● **TASK TO CARRY OUT**
Reproduce word for word, from the entries below, the line with "Viewport: 1218px width, 1053px height.", the line with "You are a computer-use agent. The image", and every line between them, and nothing more.

(Pixel coordinate grounding data)

BEGIN

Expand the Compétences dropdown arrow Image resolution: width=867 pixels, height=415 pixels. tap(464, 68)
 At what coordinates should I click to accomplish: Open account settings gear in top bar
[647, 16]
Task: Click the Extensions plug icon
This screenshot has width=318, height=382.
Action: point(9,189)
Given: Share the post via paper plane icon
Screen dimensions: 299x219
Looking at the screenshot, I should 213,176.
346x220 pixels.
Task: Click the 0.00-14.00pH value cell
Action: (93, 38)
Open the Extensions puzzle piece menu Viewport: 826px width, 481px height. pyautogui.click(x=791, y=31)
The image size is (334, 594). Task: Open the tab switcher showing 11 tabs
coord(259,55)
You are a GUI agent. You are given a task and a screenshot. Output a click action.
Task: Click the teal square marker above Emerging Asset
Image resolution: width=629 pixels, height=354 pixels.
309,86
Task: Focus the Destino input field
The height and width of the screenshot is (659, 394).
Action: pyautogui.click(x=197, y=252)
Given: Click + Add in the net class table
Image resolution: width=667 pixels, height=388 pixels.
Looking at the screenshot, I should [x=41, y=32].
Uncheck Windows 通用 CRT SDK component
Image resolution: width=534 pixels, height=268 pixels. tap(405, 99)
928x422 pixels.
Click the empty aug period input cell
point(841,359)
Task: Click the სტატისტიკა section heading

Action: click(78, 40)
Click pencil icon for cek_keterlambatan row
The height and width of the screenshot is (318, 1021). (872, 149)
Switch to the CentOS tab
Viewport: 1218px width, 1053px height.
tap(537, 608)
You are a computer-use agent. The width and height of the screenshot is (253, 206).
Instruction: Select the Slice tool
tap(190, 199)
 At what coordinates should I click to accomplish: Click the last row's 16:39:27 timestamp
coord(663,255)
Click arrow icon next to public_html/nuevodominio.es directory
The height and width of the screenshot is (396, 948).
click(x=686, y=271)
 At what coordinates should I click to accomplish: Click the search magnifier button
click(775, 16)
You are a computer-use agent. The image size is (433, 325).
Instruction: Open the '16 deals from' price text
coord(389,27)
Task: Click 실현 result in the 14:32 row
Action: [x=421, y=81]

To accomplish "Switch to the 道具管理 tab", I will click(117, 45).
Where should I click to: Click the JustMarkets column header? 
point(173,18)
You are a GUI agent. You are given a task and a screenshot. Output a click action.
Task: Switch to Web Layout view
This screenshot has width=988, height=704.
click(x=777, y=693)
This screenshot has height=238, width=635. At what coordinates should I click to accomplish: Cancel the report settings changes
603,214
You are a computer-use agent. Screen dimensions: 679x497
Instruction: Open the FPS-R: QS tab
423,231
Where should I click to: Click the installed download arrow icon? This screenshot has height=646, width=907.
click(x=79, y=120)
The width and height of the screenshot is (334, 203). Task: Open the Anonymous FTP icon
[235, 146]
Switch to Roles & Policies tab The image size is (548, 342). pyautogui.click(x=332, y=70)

END

● **RESPONSE BELOW**
Viewport: 1218px width, 1053px height.
tap(537, 608)
You are a computer-use agent. The width and height of the screenshot is (253, 206).
Instruction: Select the Slice tool
tap(190, 199)
 At what coordinates should I click to accomplish: Click the last row's 16:39:27 timestamp
coord(663,255)
Click arrow icon next to public_html/nuevodominio.es directory
The height and width of the screenshot is (396, 948).
click(x=686, y=271)
 At what coordinates should I click to accomplish: Click the search magnifier button
click(775, 16)
You are a computer-use agent. The image size is (433, 325).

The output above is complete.